On the £10,000 bonus alone, marginal calculation:
- Income tax @ 60% effective (PA taper): £6,000.
- Employee NI @ 2%: £200.
- Net keep from bonus: £3,800.
With £10,000 pension salary sacrifice on the bonus:
- Adjusted income drops from £130,000 to £120,000.
- £2,500 of personal allowance restored.
- Net take-home goes back close to where it was before bonus.
- £10,000 added to pension pot.
The pension version creates £10,000 of real wealth in exchange for £3,800 of forgone net pay — a real cost of 38% per £1 of pension. Hard to beat anywhere else in the UK tax system.
Salary Sacrifice Calculator
Calculate how much tax and National Insurance you save by making salary sacrifice contributions to a pension, cycle to work scheme or EV car scheme.
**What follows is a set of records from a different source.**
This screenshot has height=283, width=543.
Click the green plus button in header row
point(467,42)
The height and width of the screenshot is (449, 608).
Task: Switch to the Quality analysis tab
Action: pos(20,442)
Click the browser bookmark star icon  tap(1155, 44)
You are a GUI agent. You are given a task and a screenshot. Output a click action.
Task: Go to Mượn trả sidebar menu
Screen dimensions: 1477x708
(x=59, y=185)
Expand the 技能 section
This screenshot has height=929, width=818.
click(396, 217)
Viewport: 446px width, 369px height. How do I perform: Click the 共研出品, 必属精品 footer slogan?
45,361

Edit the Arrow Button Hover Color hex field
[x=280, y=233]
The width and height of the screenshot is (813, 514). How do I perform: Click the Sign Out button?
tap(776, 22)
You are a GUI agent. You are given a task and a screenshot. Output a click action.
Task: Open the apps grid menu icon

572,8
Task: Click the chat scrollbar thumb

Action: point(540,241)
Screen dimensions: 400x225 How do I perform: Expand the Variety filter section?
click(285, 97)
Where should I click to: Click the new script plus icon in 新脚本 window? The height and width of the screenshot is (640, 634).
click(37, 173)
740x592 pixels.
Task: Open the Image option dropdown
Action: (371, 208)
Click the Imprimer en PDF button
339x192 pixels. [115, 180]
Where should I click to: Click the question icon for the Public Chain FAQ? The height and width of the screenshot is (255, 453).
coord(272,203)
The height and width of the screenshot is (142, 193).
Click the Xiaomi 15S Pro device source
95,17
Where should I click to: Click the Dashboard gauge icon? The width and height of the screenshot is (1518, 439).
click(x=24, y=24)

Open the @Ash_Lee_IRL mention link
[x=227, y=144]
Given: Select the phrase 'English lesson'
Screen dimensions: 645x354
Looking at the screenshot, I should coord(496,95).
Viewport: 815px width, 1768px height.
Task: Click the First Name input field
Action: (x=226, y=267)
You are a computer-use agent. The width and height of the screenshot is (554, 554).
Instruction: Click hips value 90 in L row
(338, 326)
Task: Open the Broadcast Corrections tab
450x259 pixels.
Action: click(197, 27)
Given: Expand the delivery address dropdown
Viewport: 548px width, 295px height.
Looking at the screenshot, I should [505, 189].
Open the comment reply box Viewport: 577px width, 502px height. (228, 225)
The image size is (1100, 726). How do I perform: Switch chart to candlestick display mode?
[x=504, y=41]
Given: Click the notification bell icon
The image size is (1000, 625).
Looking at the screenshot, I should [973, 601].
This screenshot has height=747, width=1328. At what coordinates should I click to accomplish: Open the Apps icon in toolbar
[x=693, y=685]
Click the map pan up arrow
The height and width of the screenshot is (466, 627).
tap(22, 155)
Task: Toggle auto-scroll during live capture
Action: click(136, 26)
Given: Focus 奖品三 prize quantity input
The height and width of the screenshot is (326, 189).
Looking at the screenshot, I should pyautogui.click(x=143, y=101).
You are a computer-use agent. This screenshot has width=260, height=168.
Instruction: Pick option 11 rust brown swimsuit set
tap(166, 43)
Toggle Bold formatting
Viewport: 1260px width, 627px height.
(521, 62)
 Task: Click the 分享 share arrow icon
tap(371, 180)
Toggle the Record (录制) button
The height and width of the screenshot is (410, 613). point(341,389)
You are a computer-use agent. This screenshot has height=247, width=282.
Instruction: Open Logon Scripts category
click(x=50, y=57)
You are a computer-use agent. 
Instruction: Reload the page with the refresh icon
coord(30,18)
Salary sacrifice calculatorThe Scotland version — even worse
Scotland uses different bands. For someone with £105,000 of adjusted income in Scotland (2025/26 rates):
| UK component | Rate |
|---|---|
| Scottish 42% higher rate (£43,663-£75,000) | 42% |
| Scottish 45% advanced rate (£75,001-£125,140) | 45% |
| Scottish 48% top rate (£125,141+) | 48% |
| Personal allowance taper (UK-wide) | +20% |
| Employee NI on this band | 2% |
In the £100k-£125,140 Scotland band: 45% advanced + 20% (PA taper effect) + 2% NI = ~67% effective marginal rate.
For an English peer in the same income band: 60% + 2% NI = 62%.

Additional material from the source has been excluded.